— What you need to do —
Which lines of the data contain the string "agent"? Show each of them.

Recorded data:
════════════════

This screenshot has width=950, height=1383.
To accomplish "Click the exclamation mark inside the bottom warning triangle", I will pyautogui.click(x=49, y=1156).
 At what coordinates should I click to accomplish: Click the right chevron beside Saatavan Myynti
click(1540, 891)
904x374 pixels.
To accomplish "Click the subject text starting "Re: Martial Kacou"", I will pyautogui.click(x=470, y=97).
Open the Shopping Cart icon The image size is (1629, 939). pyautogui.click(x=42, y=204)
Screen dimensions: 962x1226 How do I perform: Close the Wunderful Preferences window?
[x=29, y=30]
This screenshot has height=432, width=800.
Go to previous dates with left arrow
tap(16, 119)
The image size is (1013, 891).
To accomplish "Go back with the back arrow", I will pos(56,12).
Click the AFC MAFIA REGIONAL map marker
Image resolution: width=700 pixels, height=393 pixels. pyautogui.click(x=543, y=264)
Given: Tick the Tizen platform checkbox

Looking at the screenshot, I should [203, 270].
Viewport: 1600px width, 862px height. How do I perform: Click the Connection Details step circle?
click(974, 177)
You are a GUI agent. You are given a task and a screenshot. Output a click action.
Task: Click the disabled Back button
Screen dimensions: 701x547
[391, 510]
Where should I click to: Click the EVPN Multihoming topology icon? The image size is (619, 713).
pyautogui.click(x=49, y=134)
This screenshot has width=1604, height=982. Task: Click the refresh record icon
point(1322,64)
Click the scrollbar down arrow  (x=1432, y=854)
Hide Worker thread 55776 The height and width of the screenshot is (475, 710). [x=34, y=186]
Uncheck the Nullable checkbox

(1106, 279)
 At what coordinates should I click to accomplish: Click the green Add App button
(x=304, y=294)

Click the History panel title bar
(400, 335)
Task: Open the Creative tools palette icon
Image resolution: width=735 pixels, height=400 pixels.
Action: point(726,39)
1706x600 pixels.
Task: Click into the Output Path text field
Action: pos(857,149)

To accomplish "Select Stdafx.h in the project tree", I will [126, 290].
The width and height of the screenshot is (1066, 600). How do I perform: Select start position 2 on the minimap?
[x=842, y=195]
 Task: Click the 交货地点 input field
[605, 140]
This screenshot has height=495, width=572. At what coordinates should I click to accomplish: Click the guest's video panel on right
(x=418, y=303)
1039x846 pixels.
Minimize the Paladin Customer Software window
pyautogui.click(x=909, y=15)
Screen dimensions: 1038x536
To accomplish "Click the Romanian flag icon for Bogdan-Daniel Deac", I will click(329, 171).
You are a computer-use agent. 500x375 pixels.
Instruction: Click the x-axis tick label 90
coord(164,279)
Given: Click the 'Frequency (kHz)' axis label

════════════════

— Reply —
You are a GUI agent. You are given a task and a screenshot. Output a click action.
You are a computer-use agent. 500x375 pixels.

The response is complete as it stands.